## EXERCISE GOAL
Below are records; reproduce exactly the lines from the one that has "Instruction: Click the Lite plan title" through the one that has "The image size is (868, 267).", ends included, and nothing more.

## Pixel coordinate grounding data
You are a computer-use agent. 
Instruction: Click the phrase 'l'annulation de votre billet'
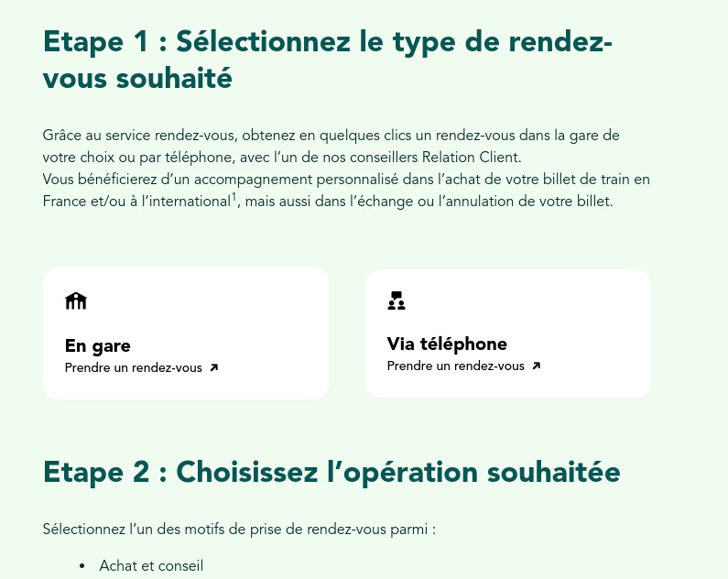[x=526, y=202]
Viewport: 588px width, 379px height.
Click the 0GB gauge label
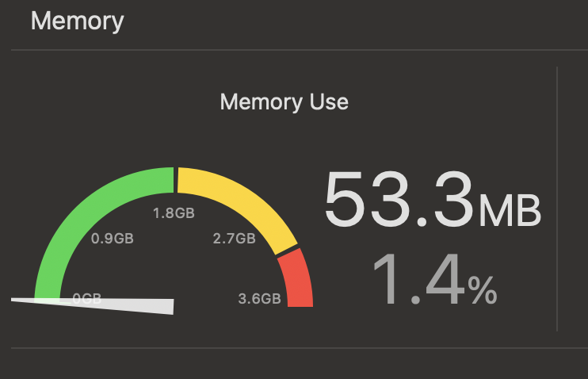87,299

---

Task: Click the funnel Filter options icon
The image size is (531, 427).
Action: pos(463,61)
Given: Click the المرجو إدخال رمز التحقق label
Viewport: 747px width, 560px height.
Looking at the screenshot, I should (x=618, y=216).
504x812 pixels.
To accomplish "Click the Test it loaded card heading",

* * *

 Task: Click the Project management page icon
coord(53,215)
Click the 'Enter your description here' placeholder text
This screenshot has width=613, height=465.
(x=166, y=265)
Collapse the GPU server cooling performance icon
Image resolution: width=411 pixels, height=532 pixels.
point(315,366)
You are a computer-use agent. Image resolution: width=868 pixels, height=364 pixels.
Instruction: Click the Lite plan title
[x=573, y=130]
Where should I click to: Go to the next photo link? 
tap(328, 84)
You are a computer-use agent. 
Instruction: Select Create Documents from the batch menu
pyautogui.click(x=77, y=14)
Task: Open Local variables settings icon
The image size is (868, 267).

## COMPLETED EXERCISE
Instruction: Click the Lite plan title
[x=573, y=130]
Where should I click to: Go to the next photo link? 
tap(328, 84)
You are a computer-use agent. 
Instruction: Select Create Documents from the batch menu
pyautogui.click(x=77, y=14)
Task: Open Local variables settings icon
The image size is (868, 267).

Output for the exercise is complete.